The Heartache and Terror of Bipolar Disorder

by Louis J. Wasser

My aunt had waited till her forties to get married. When she finally did, she paired up with a difficult and unusual man. The fact that she was, at this point, very set in her ways didn’t help her marriage at all.

She and her husband would routinely begin an argument over a trivial matter – a washing machine that needed repair, a bill that her husband thought was inflated, a restaurant one of them thought too expensive to patronize – these sorts of things. Her new husband found my aunt impossible to deal with. If he said A was the case about a particular situation, she insisted on B, dug in her heels — and was not prepared to relent under any circumstances.

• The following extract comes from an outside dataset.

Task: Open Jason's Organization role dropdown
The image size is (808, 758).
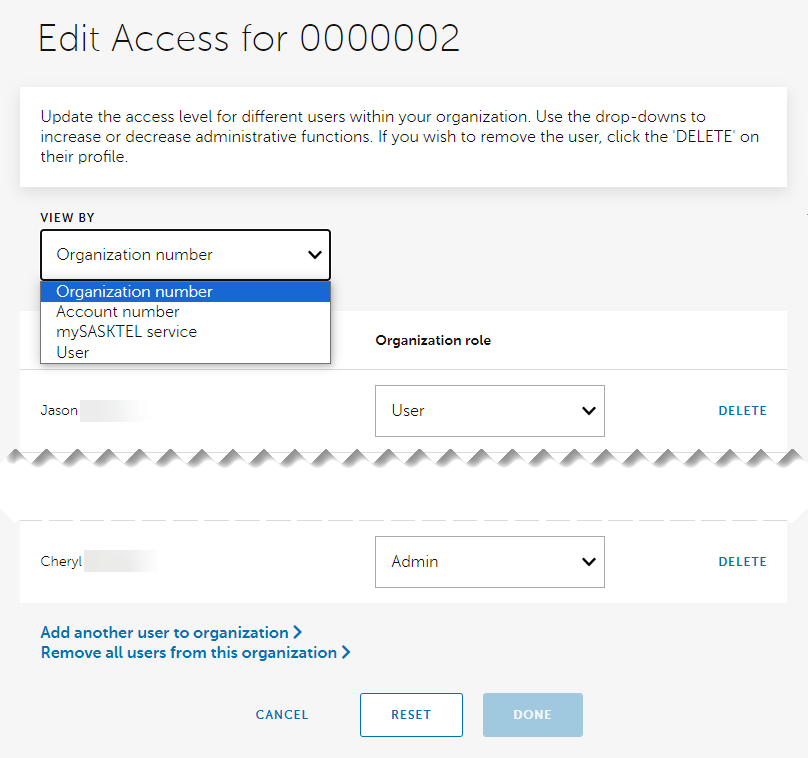Action: coord(489,410)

At some point, when he felt helpless to communicate his point, my uncle would invariably roll the conflict into the streets. He’d turn into a wild man, stand outside of the house, and shout out to my aunt the filthiest names he could come up with. Hours would pass. He’d then go back in the house and beg her to forgive him for his offensive behavior.

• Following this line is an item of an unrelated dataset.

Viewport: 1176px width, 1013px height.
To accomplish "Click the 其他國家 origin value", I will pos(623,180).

This then was the pattern of my uncle’s behavior for his entire adult life until he died – an unfailing rhythm of tantrums and cursing followed by pleas for forgiveness.   Intense manic outbursts followed by periods of depression. His was the unstoppable cycle of bipolar disorder.

According to the National Institute of Mental Health, bipolar disorder – or, alternatively, manic depressive disorder – afflicts 2.6% of the U.S. adult population. The manic phase of this disease doesn’t express itself the same way in all those afflicted.

Not every sufferer of bipolar disorder goes off on a cursing jag. The American Psychiatric Association indicates periods of “inflated self-esteem” “uncritical self-confidence,” or “marked generosity” – all of which “may reach delusional proportions”. One person with the disorder might envision himself as having a special relationship with God or with President Obama. In the marvelous film 2007 Michael Clayton, the main character in the title portrayed by George Clooney, implores the Tom Wilkinson character (Arthur Edens) who’s charged with monitoring, to get back on his medication. “You’re a manic-depressive” Clayton says to him in a jail cell.” To which Eden replies: “I’m Shiva, the god of death.”

What you can learn from real-life cases of bipolar like that of my late uncle and from the obviously well-researched film Michael Clayton is that sufferers who ignore their symptoms or who neglect taking medication can wind up with repercussions in their personal lives and work. My uncle wound up being furloughed from his work for several months after a melt-down episode that involved another employee. His employer made a wise decision since my uncle was responsible for working in a railroad control tower from which he changed tracks to accommodate a change of direction for trains.

People afflicted with bipolar disorder are more likely to seek or agree to help while they’re in the depressive phase of their illness. This makes perfect sense when you give it some thought. Someone with a self-inflated image doesn’t feel he needs help or support of any kind, whereas someone who’s severely depressed might be more amenable to being shown a way out.

People who suspect they might suffer from bipolar disorder should consult a physician for a formal diagnosis. While there is no cure, the illness can be treated effectively with medication. Lithium and mood stabilizers work well in sustaining an afflicted person between manic highs and intolerable depression.